Selected passage →

>>>

In the last part of our series, we arrive at the busy period after the first six weeks. Baby classes and clubs aren’t exclusive to big cities. Even in villages, new moms and babies can find activities they like for a low price or even free. As a non-homebird mom, Ágnes Szabó shares her experiences.

Following the „struggles” of the first six weeks, the world opened up. I never understood mothers who spend years at home with their child/children. I couldn’t wait to get out of the house. As difficult it was to find trainings and activities pregnant, it became so easy with a baby.

First we checked out a mom and baby training class. It was held outside, so the crying during the most part of the first few sessions due to the colicky period wasn’t too disturbing. Fortunately, during these sessions, moms carry their babies on their backs a third of the time, so I only had to distract my baby girl’s attention from crying the rest of the class. However, the colicky period doesn’t last forever, so after a while she began observing the classes with a smile. A session is 90 minutes long and costs 1700 HUF (~4,8 €), but buying a pass can spare some money.


From the age of two months we could start going to mom and baby yoga classes. These are mostly about the moms, but of course in a baby-friendly way. As soon as the babies start to fret, we continue the class with some round dancing or baby exercises. My daughter enjoys these classes too, since she meets calm, well-balanced babies among calm, well-balanced mothers. Yoga sessions last 75 minutes, cost 1500 HUF (4,3 €) and there’s a discount pass available here as well.

Along with exercise, we started to frequent clubs as the postpartum period ended. First we went to a cloth diaper club. Here, besides the possibility of exchanging experience, there’s an active „baby life”, and you can borrow, try and touch cloth diapers of various types and brands. A few moms visit both the club and the yoga classes, so we managed to make some friends quite soon. Beside the cloth diaper club we also found a baby carrier club, which is quite similar, but here, moms can touch, try and borrow different carriers. Meanwhile, babies get to know each other and play together.

We go to mom and baby clubs too, where, aside from sharing experiences, mothers and professionals hold various lectures. I was recently asked to give a short talk about the logopedic aspects of introducing solid foods. It was great because after a few months I was finally able to „be a professional”, all this while having my baby daughter around. All clubs in the area are free of charge. Borrowing stuff usually has a minimal fee, but you can visit clubs without borrowing anything, so moms do not need to spend any money.

Unfortunately there are no ditty or baby dance clubs close by, but we managed to visit such events in other towns. I highly recommend them; I like these the most so far. Singing and dancing together with the toddlers is really uplifting. I even decided to take a course myself so mothers in my area also can also have a chance to come together.

<<<

Data records →
>>>

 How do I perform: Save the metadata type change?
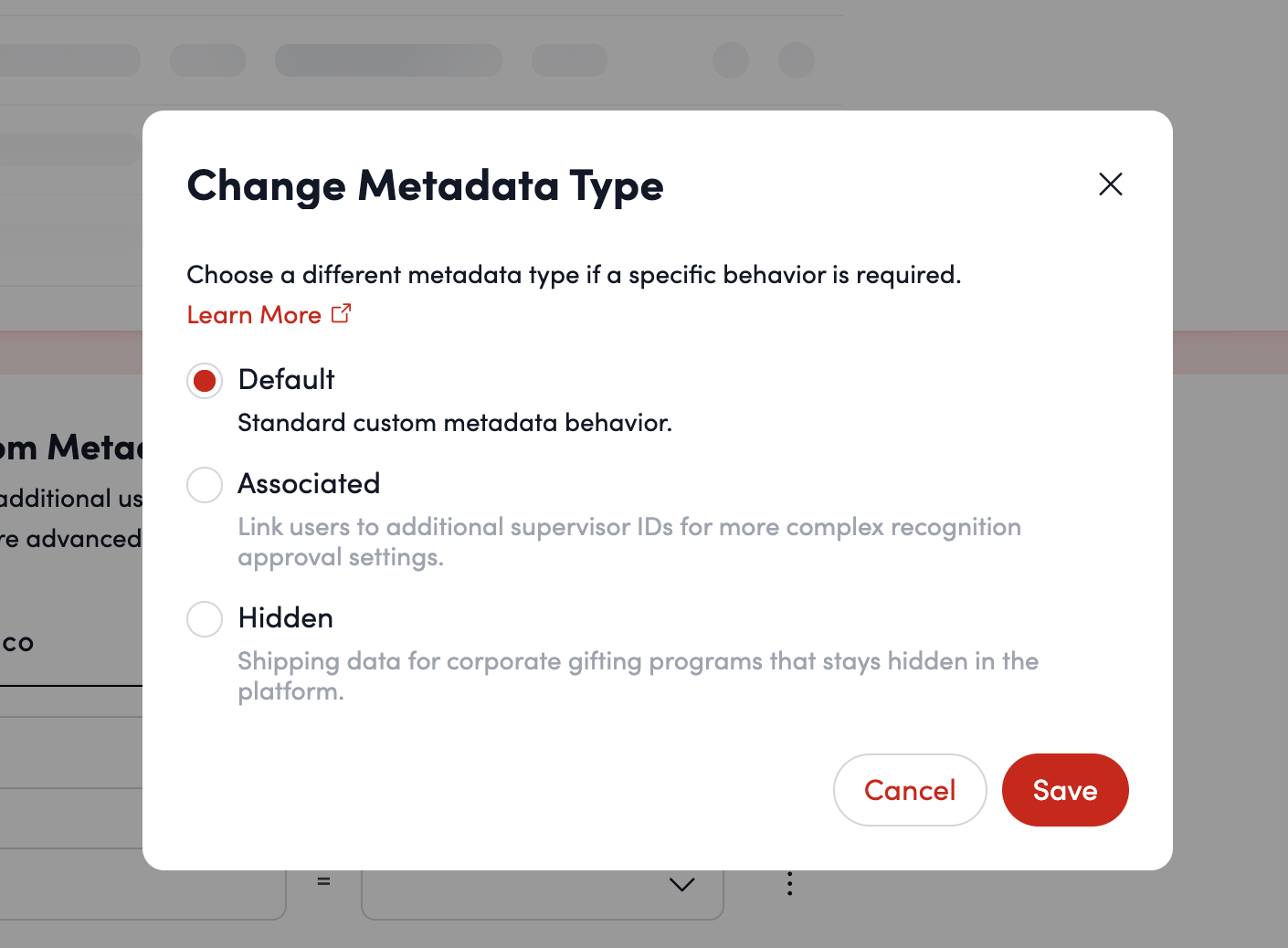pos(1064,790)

<<<
>>>

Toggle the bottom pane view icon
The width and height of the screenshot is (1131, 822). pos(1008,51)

<<<

Exercises →
• 1. Copy the part of the article about baby classes and clubs that begins at "From the age" and ends after "here as well.". Swap "daughter" for "little girl" in it.
• 2. Use the article about baby classes and clubs to decide whether each statement agrees with it. Answer yes or no, and quote the words that settle it. (a) The mom and baby training class took place outdoors. (b) Yoga sessions last 90 minutes. (c) Every club in the area charges a fee to attend.
• 3. Answer from the article about baby classes and clubs.
(a) What does one session of the mom and baby training class cost?
(b) At what age could the baby start going to mom and baby yoga classes?
(c) What was the writer's short talk about?
The records have no connection to the article about baby classes and clubs.

Outputs in order →
• 1.
From the age of two months we could start going to mom and baby yoga classes. These are mostly about the moms, but of course in a baby-friendly way. As soon as the babies start to fret, we continue the class with some round dancing or baby exercises. My little girl enjoys these classes too, since she meets calm, well-balanced babies among calm, well-balanced mothers. Yoga sessions last 75 minutes, cost 1500 HUF (4,3 €) and there’s a discount pass available here as well.

• 2.
(a) Yes: "It was held outside"
(b) No: "Yoga sessions last 75 minutes"
(c) No: "All clubs in the area are free of charge."

• 3.
(a) 1700 HUF (~4,8 €)
(b) Two months
(c) The logopedic aspects of introducing solid foods